When you love the chirpy winged beauties, and want them to visit you every day, a birdfeeder is your go-to option. Setting feeders in the backyard. Garden, or a balcony not only invites these little friends to your home, but also doubles up as a way to decorate the area. Before you turn your outdoors into a feeding ground for the winged ones, here are few things to know about wood bird feeders and their use.
Birds use feeders all around the year
While birds find natural food easily in spring and summer, they are often troubled in fall or winter months and hence flock more to bird feeders during these seasons. But, this does not stop them from visiting all around the year, especially once they get used to the spot and your feeding benevolence.
Not all feeders are the same
If you are a novice in the backyard or balcony bird feeding, you may wonder about what kind of feeder to get. It is important to know that while these structures dispense food for birds, there exist different types of feeders to suit different kinds of birds as well as their needs. The house or hopper comprises of a platform with walls and a small roof surrounding the seeds. Cardinals, jays, goldfinches, and red winged blackbirds are some birds that love hoppers. Tube feeders hold seeds in a refillable center. They have holes with perches along the length or deposit seeds into a tray at the bottom. They are typically hung from roofs or rods, which helps them stay out of reach of squirrels. Flat, tray feeders are placed on elevated poles and provide birds a platform to gather and pick through the seeds. Such designs can also be placed on the ground. When placed on the outside of a window sill, they allow a close-up look at the birds when they feed. Suet feeders are cage-like containers that hold cakes made up of fat and are loved by chickadees and woodpeckers. Nectar feeders that hold sweet liquid inside them are a designed especially for hummingbirds.

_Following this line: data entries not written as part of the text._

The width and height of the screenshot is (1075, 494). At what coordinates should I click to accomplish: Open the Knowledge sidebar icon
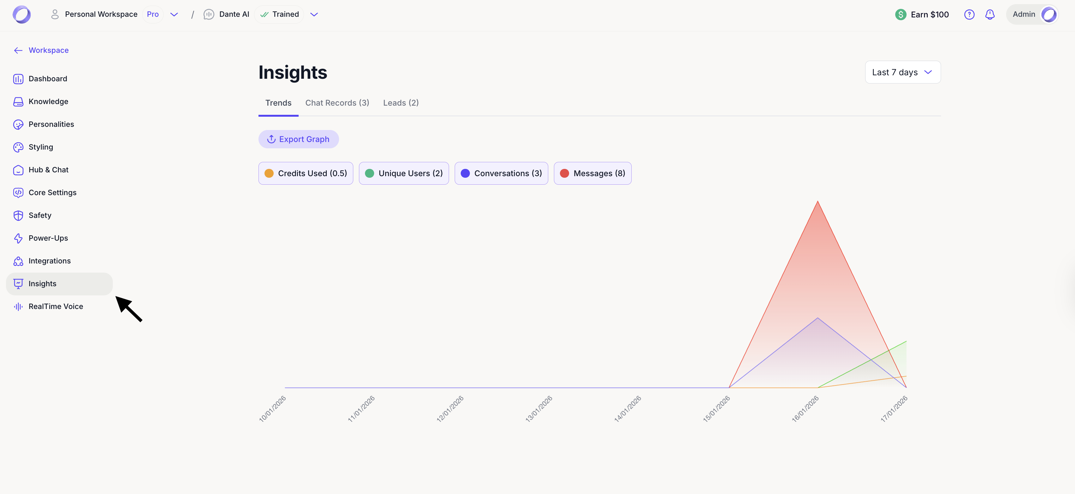(x=18, y=101)
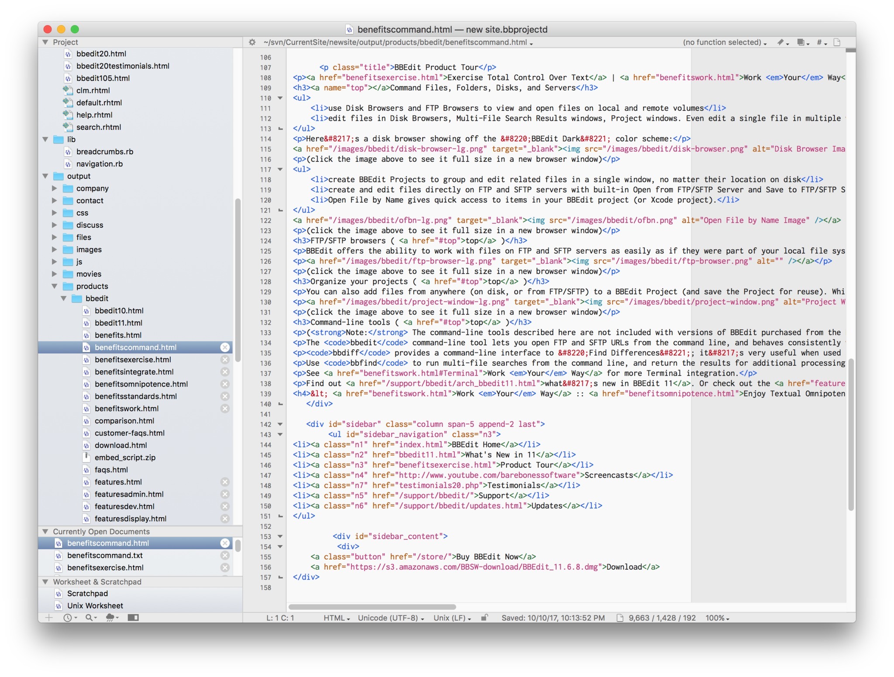This screenshot has height=677, width=894.
Task: Open Scratchpad from the Worksheet section
Action: coord(87,593)
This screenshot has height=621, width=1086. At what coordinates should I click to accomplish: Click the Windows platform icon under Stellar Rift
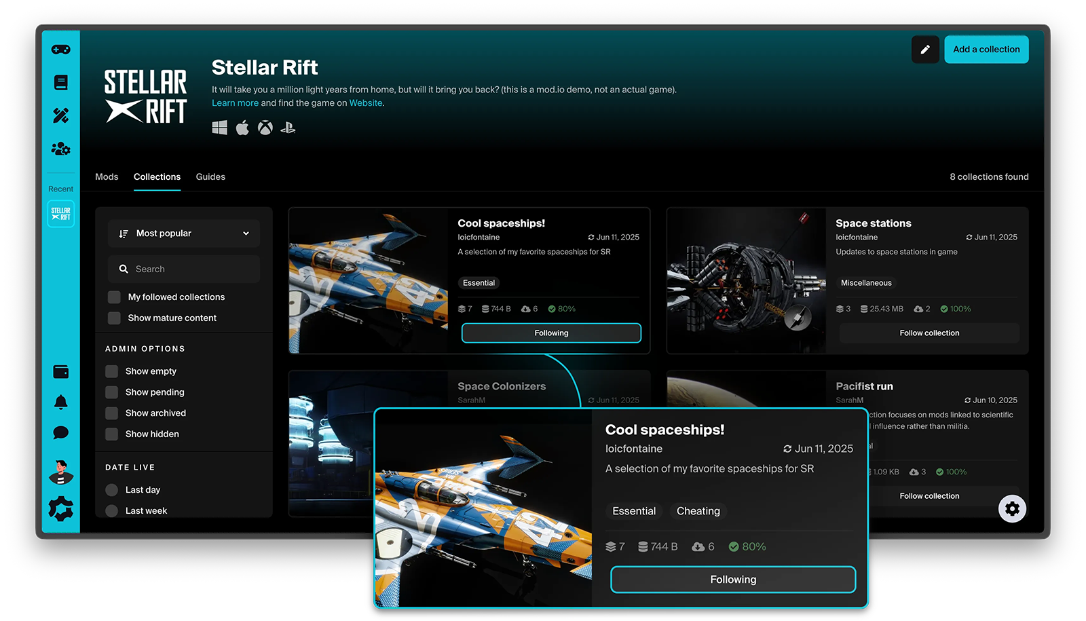point(219,127)
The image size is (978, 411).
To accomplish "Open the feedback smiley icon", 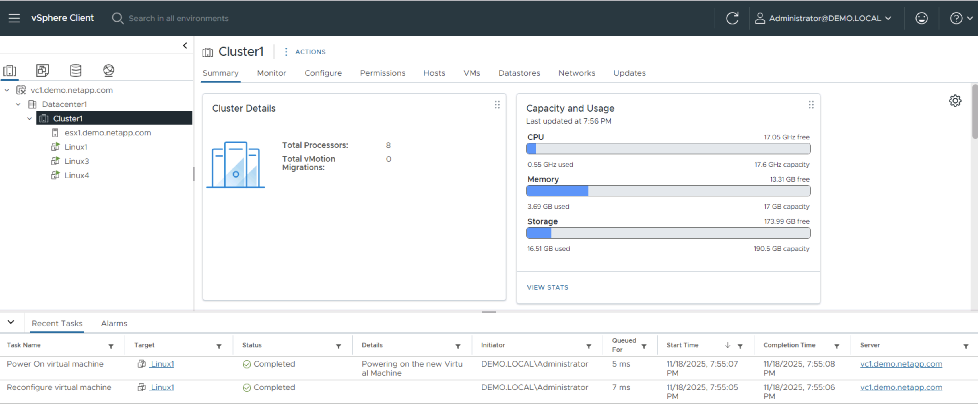I will coord(921,18).
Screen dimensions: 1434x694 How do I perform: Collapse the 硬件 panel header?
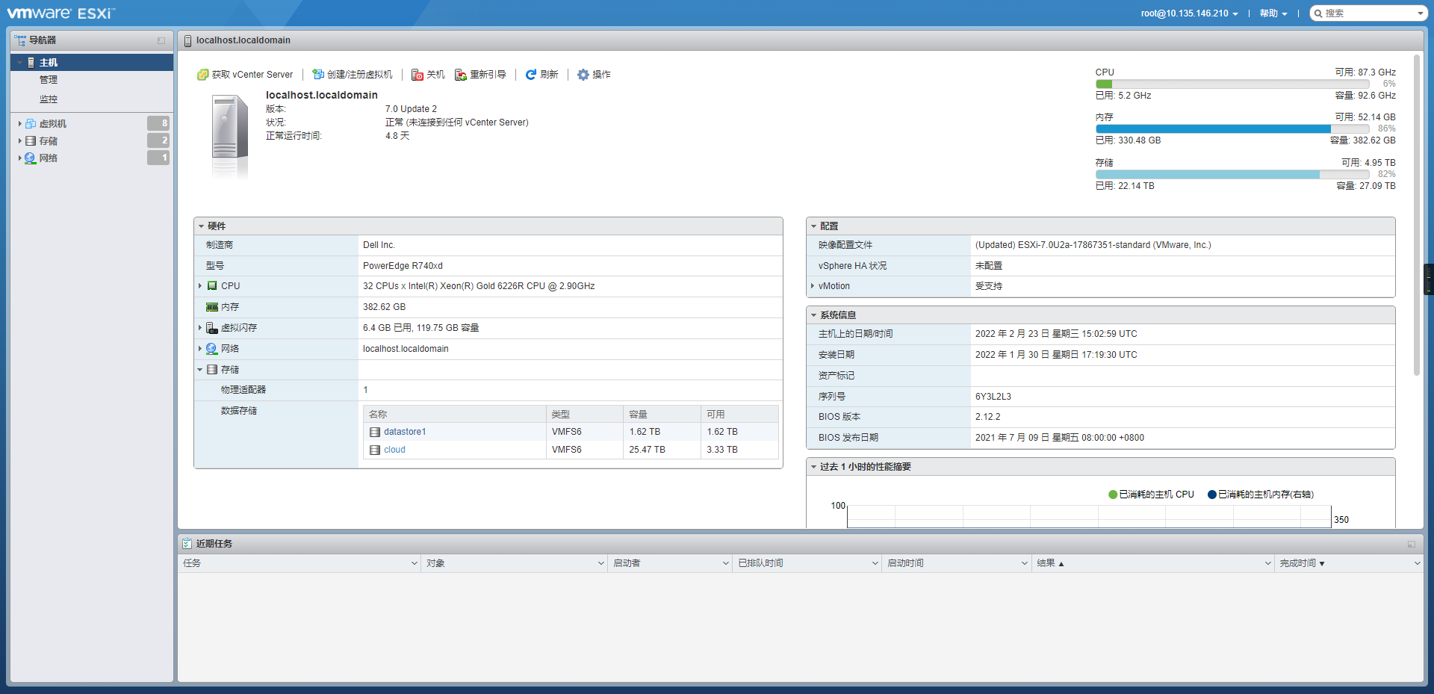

You may need more than one of them
A feeder with good capacity helps provide ample food to birds especially during snow and storm. A large structure usually solves the problem, but when there are many birds to be fed, it is better to use multiples and set them up in your balcony, backyard, or garden, so that your chirpy friends are never left hungry. Also, some kinds of birds avoid crowds and using multiple feeding devices helps them create their own space.
Proper positioning is important
A good placement helps birds feed with ease. Positioning the feeder a few feet away from a tree or bush gives birds a staging area where they can wait, and from which they can swoop in, pick a few seeds, and fly back to safety. Placing the feeders on isolated, higher grounds also keeps birds protected from their natural enemies like cats and other predators.
Window feeders are especially precarious for birds, which can die from flying into windows. Positioning the feeder less than 3 feet from the window or at least 30 feet away helps reduce the risk of collision. Using opaque decorations or fruit tree netting outside the window helps deflect the little creatures away from the glass.
Bird feeders need cleaning from time to time
Feeding structures in backyards can quickly get grimy and dirty, especially during fall and winter when a larger number of birds come to feed off them. A quick wash with hot water and a gentle scrub, if necessary, are all that it takes to keep the feeder spic and span.
In addition to quality food, birds also need fresh and clean water to drink and bathe, and plenty of cover to nest and hide. So, remember to add a feature like a birdbath or bowl to attract a larger number and variety of birds to your backyard, garden, or balcony.